May the Great Oak protect her.

The man crossed the clearing, Connor at his heels, his gaze never leaving hers. Hair as dark as a moonless night curled thickly about his forehead and emphasized his black, black eyes, eyes capable of stealing the very soul from her body. Life’s hardships had left their mark upon his face, cutting furrowed pathways across his brow and along the sides of his mouth. Her gaze settled on the stern, uncompromising line of that mouth and she trembled.

She recognized the tight-lipped emotion. She should. She’d seen its twin mirrored on Lord Ackerley’s face often enough. ’Twas fury, pure
and simple.

He seemed huge to her, his shoulders wide and muscled. Powerful. She knew without a doubt he could break her as easily as the twigs beneath his booted feet. She shrank toward the trees, wanting to fade into their protective embrace, but the little girl’s hand kept her anchored in place, as did the man’s gaze.

“Ella.” The single word commanded his daughter’s attention, yet his stare never wavered from Meriwyn.

Tears sprang into Ella’s blue eyes. “Please, Daddy. I want to keep her.”

His astonishment would have been funny if Meriwyn weren’t so frightened. “Keep her? What are you talking about? We have to go home, sweetheart.”

Ella shifted closer to Meriwyn. “You let me keep Fluffy. And we found Fluffy in the woods.”

“Fluffy is a rabbit. You can keep rabbits. You can’t keep people like you do a pet.” The man approached his daughter and Meriwyn went rigid.

“No, Daddy,” Ella cried. “You’re scaring her. She’s not real people. We could keep her if we wanted and she could be my pretend mommy.”

He shut his eyes briefly, but not before stark pain reflected in the dark depths. “Let go of her hand, Ella. It’s time to leave.”

He shot Meriwyn a look of inquiry and then did the unthinkable. He put one hand on Ella’s arm and the other on Meriwyn’s, branding her with his touch. With gentle insistence, he parted them.

Weeping softly, the youngling loosened her grip. For a final instant, the child’s fingers clung, her grief and despair writhing like a living creature within Meriwyn’s palm. Having gained her freedom from the girl-child, the man now took it from her, his gaze holding her in place, while his hand shackled her wrist. To her confusion, small sparks flashed at the spot of their joining. Sparks of gold and silver and bronze. What bit of magic was this?

“You found my children?” he asked, jerking her attention from the smattering of sparks.

Meriwyn nodded, shifting backward and to one side. To her intense relief, his hand dropped from her arm without protest. Three steps more and she’d be safe.

His eyes narrowed and he studied her as though for the first time. His brows drew together in suspicion. “Who are you? Where do you live?”
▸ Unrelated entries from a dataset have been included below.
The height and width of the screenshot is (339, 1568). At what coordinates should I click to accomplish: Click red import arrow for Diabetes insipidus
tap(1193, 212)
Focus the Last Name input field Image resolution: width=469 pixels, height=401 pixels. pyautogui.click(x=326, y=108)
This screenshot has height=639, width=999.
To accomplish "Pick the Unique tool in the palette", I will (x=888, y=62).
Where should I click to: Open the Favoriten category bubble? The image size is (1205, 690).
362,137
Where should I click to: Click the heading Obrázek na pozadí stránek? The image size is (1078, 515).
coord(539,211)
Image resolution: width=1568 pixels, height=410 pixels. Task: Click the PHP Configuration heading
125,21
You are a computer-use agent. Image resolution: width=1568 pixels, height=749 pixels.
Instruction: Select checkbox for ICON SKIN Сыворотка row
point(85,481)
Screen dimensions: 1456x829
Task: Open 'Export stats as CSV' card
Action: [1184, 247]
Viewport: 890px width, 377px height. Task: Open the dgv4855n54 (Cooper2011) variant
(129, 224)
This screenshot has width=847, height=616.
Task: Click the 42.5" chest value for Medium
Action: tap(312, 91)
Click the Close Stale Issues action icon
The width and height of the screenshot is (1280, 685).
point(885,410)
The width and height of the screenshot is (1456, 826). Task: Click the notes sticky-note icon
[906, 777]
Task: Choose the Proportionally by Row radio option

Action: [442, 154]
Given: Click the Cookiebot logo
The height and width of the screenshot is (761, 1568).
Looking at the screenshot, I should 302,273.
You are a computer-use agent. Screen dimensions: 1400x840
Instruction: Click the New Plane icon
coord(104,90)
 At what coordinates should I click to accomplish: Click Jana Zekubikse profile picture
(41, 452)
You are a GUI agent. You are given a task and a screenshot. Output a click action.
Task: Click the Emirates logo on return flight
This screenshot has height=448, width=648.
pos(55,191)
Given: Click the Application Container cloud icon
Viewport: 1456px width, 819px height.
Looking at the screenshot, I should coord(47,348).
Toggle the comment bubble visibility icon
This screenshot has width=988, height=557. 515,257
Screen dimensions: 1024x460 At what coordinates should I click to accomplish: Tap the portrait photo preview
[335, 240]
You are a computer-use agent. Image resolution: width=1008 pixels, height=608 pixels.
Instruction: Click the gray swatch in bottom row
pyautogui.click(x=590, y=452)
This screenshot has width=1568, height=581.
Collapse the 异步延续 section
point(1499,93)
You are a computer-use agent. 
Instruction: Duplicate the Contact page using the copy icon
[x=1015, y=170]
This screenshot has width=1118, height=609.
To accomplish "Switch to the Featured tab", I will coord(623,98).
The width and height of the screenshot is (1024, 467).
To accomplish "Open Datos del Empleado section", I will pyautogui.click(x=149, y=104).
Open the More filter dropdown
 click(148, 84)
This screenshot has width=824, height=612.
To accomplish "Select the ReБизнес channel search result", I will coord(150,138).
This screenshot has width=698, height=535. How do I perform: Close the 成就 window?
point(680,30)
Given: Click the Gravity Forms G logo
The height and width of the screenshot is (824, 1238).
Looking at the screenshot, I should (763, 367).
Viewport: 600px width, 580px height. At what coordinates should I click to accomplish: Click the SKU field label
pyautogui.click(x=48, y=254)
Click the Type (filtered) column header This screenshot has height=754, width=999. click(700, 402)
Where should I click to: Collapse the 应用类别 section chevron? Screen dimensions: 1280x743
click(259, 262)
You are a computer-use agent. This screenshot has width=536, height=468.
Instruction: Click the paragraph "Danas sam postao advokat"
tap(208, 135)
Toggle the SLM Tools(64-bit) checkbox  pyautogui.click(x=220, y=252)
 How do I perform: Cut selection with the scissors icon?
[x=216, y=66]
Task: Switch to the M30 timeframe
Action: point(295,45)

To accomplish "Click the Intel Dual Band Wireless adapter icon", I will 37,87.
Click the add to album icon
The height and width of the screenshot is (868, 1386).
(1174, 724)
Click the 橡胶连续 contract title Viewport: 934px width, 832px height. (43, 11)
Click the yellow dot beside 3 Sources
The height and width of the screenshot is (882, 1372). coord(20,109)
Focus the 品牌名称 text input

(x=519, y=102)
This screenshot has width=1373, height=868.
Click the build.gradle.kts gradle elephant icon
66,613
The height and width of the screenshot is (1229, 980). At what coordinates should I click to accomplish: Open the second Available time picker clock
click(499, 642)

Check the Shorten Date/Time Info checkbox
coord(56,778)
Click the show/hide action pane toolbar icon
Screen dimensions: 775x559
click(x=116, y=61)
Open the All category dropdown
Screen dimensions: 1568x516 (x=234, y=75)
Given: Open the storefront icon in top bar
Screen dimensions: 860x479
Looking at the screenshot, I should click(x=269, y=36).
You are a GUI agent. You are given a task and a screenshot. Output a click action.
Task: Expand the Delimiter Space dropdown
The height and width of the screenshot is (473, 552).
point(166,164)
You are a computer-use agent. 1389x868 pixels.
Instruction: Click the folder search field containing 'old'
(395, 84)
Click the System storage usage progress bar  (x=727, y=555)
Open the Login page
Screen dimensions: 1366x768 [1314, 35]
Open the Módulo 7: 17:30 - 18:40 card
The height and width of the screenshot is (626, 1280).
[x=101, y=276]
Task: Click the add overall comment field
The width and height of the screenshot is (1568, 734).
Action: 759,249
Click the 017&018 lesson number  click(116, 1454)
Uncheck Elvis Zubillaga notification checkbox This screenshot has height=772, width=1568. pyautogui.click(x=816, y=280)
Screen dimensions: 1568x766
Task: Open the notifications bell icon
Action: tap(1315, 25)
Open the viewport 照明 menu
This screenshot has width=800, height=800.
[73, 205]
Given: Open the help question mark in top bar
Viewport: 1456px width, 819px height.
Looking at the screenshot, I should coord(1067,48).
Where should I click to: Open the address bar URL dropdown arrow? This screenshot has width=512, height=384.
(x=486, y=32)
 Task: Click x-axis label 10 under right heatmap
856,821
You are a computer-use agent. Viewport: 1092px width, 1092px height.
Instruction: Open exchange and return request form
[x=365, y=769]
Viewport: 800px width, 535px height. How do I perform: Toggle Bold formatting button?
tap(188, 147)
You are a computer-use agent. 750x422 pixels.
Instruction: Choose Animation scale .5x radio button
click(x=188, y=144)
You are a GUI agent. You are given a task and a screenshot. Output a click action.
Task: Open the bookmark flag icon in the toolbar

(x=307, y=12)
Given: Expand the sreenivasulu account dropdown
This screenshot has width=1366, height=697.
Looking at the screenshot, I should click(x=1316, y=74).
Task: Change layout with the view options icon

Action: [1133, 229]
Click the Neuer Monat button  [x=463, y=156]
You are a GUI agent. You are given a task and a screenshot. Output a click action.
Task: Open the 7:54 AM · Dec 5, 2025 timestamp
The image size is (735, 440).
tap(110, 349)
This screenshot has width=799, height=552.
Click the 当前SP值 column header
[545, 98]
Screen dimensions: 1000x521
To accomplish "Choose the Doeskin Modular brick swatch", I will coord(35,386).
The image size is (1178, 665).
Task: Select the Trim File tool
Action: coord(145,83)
She eased back another step, at the same time answering with a vague inclination of her head toward the deeper woods. Two more steps and she’d be gone. The instant his gaze flickered, she could escape.

“Your name. What is it?” he persisted, freezing her with his dark intensity. As though sensing her intent to flee, he reached out to take hold of her again.

“Meriwyn,” she answered hastily, ducking his grasp.

She dreaded giving up the precious nugget of information he requested, but dreaded far more having him touch her again. Instinctively, she knew his touch would prove the more binding of the two.

Her softly spoken name seemed to hover between them, connecting them in some inexplicable manner. Before he could fetter her further, she took another step backward. One final step would bring her within the comforting shelter of a holly.

“Meriwyn?” He shifted forward, his eyes narrowing in the deepening gloom. She knew he struggled to see her clearly. “Wait, I—”

“Daddy, she’s going to ’sappear!” Ella cried in alarm.

For a split second, his gaze swung to his daughter and she took advantage of his distraction. Her hand dipped into the leather bag at her waist and the holly kindly cloaked her retreat into the underbrush.

She started to escape back into the woods, but at Ella’s anguished cry, she hesitated. Grumbling beneath her breath, she peeked out from the thick foliage. The youngling stood within the circle of her father’s arms, weeping disconsolately.

With a sigh, Meriwyn cupped her hands and blew. “Happy dreams, little one,” she whispered.